I’m building a scalable FastAPI application with the goal of handling more than 10,000 requests per second (RPS). My application is quite complex. However, I’ve identified a significant bottleneck in scaling: each individual insert operation takes about 1 to 2 milliseconds of CPU time.
This CPU time means that a single worker is heavily capped, limiting my full stack application to around 300 RPS for endpoints involving multiple inserts with one pod / worker. As a result, I need to scale up a lot of workers to achieve higher RPS, which seems inefficient.
Again the problem here is not so much the time it takes on the db side, I am not too concerned about latency in my use case, but the cpu time limiting scaling.
I created a simplified reproducible example. It shows that a single insert takes around 1 to 2 milliseconds. I’m trying to understand if this performance is normal for FastAPI, or if there’s something wrong with my setup. I have seen benchmarks showing better performance, so I’m wondering if there’s any optimization potential.
Here’s the simplified code for the insert operation:
app.py
import time
from contextlib import asynccontextmanager
from fastapi import FastAPI
from sqlalchemy import AsyncAdaptedQueuePool, text
from sqlalchemy.ext.asyncio import AsyncSession, create_async_engine
from sqlalchemy.orm import sessionmaker
db_username = "****"
db_password = "****"
host = "****"
async def setup_database():
dsn = f"postgresql+asyncpg://{db_username}:{db_password}@{host}:5432/postgres"
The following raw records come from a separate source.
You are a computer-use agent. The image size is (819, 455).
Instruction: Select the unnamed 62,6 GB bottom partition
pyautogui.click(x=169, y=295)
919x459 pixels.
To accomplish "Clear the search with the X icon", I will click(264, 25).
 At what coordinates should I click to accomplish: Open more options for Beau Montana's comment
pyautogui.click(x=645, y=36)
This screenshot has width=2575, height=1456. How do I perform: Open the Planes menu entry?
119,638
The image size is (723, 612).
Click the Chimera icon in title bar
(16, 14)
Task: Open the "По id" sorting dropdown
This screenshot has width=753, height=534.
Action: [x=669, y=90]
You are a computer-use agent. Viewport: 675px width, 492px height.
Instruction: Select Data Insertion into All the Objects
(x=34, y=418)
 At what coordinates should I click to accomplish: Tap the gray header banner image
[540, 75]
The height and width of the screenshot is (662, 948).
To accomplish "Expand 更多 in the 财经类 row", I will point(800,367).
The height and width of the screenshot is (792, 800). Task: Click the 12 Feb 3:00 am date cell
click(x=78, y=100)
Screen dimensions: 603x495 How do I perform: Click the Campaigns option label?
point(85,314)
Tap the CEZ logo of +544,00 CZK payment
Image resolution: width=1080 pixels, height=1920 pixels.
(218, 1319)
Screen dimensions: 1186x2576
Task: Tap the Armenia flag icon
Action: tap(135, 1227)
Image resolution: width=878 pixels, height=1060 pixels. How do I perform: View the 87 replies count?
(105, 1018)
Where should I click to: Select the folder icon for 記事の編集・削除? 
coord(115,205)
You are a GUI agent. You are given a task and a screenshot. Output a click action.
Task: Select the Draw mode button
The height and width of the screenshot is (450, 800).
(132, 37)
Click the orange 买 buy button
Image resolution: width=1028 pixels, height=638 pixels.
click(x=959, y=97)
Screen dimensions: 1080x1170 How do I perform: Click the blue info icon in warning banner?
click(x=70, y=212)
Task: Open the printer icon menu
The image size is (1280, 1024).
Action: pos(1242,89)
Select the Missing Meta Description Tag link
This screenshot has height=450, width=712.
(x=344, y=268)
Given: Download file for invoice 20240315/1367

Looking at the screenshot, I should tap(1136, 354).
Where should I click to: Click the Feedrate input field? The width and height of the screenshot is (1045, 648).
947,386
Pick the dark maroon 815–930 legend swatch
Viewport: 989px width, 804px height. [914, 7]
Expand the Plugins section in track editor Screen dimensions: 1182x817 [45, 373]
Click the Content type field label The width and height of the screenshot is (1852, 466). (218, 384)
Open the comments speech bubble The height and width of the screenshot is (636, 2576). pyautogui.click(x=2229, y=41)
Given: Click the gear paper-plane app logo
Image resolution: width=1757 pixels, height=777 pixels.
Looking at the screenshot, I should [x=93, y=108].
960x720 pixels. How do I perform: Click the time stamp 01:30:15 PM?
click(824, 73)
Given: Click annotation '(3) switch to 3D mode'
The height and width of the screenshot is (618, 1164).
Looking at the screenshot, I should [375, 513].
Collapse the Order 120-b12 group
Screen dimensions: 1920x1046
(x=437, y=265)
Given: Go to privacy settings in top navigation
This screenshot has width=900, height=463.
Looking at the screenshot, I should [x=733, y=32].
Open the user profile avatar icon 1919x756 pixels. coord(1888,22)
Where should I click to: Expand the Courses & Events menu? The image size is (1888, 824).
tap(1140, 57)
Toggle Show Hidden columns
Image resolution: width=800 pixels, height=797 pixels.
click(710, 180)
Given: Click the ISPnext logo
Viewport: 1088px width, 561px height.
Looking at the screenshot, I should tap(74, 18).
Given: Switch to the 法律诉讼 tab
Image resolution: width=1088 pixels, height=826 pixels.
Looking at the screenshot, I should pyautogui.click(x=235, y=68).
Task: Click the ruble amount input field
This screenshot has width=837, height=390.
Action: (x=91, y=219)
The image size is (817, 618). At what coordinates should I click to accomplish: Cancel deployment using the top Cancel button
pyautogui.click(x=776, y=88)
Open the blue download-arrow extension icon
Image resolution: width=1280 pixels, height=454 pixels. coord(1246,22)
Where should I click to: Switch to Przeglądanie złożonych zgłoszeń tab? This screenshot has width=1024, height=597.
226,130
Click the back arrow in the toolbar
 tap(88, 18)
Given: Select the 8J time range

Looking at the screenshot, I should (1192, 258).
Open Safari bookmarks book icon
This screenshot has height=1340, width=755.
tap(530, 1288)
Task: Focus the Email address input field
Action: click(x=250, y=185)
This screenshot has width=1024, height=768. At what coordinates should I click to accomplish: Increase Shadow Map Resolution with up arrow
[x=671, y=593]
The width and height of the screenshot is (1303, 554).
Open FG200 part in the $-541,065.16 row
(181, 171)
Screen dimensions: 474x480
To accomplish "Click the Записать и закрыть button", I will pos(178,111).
engine = create_async_engine(
dsn,
pool_size=20,
poolclass=AsyncAdaptedQueuePool,
)
return sessionmaker(engine, class_=AsyncSession)
@asynccontextmanager
async def lifespan(app: FastAPI):
# Setup the database connection pool
app.state.db_session = await setup_database()
yield
# Close the database connection pool
await app.state.db_session.close()
app = FastAPI(lifespan=lifespan)
@app.get("/test-insert")
async def test_insert():
start_time = time.time()
start_cpu_time = time.process_time()
insert_query = text("INSERT INTO simple_text (text) VALUES (:text) RETURNING id")
params = {"text": "Test"}
async with app.state.db_session.begin() as sess:
result = await sess.execute(insert_query, params)
text_id = result.scalar_one()
await sess.commit()
end_time = time.time()
end_cpu_time = time.process_time()
duration = end_time - start_time
cpu_duration = end_cpu_time - start_cpu_time
print(
f"Test Insert: {duration:.6f} seconds, CPU time: {cpu_duration:.6f} CPU seconds"
)
return {"id": text_id, "duration": duration, "cpu_duration": cpu_duration}
if __name__ == "__main__":
import uvicorn
uvicorn.run(app, host="0.0.0.0", port=8000)
Dockerfile
# Use an official Python 3.12 runtime as a parent image
FROM python:3.12-slim
# Set the working directory in the container
WORKDIR /app
# Copy the current directory contents into the container at /app
COPY . /app
# Install the dependencies
RUN pip install --no-cache-dir -r requirements.txt
# Expose port 8000 to the outside world
EXPOSE 8000
# Command to run the FastAPI application
CMD ["uvicorn", "app:app", "--host", "0.0.0.0", "--port", "8000"]
requirements.txt
fastapi
uvicorn[standard]
sqlalchemy
asyncpg
For context I set up a postgresql db with a table simple_text being made of just a primary key id and a character column text.
I am using a macbook pro M3 with colima and rosetta (but this perf problem seems to be happening on my gcp k8 set up that uses linux pods).